▶ **What you have to do**
Below are records with pictures. Reproduce exactly the lines from the line with "Screen dimensions: 391x868" to the line with "Click the red up arrow next to 1.01%", inclusive, and leave each picture out.

▶ **Task data**
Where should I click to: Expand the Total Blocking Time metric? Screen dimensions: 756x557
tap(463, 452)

---

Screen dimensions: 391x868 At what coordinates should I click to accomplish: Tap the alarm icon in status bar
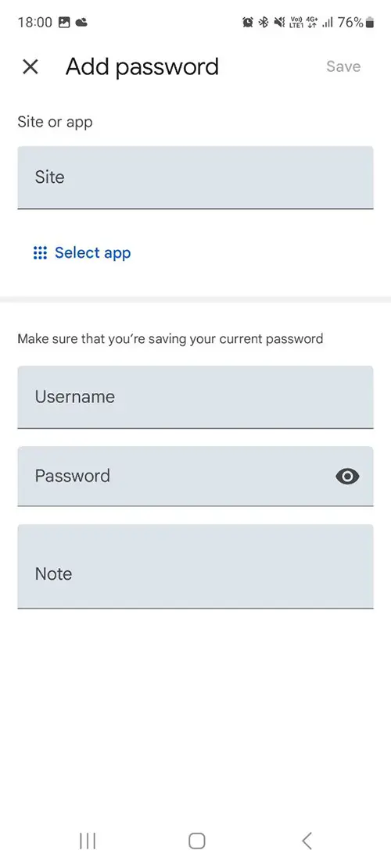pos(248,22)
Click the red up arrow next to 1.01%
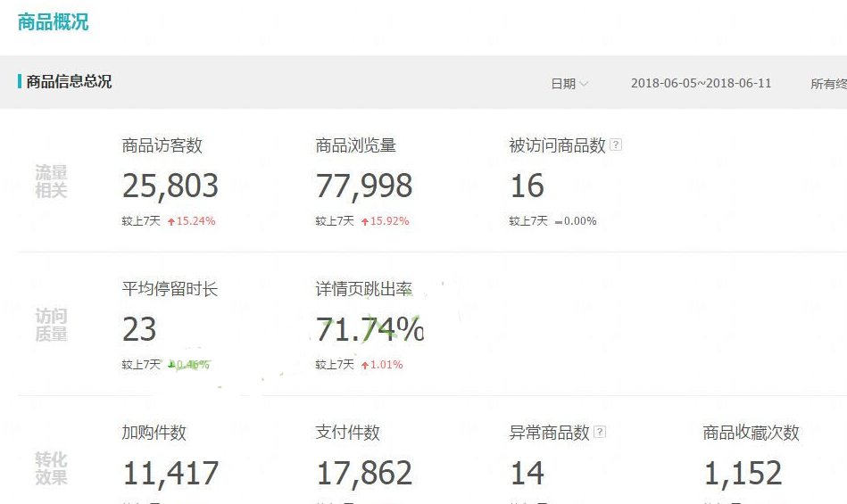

--

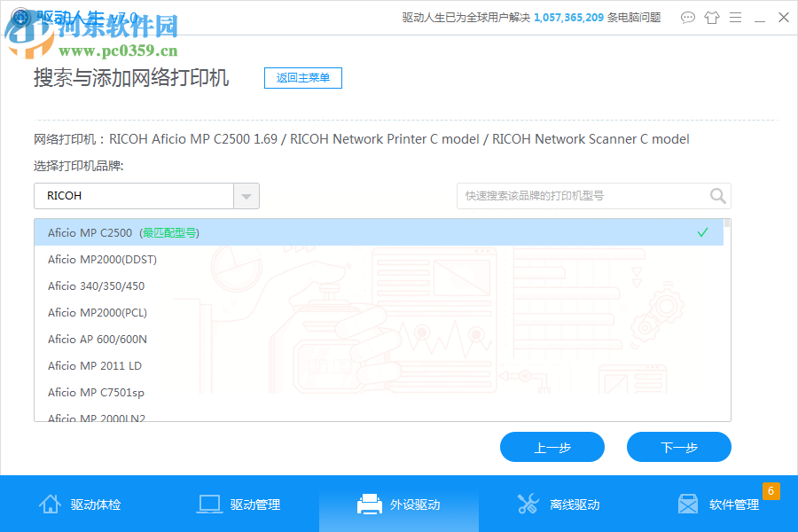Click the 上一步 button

▶ **Answer section**
Screen dimensions: 391x868 At what coordinates should I click to accomplish: Tap the alarm icon in status bar
pos(248,22)
Click the red up arrow next to 1.01%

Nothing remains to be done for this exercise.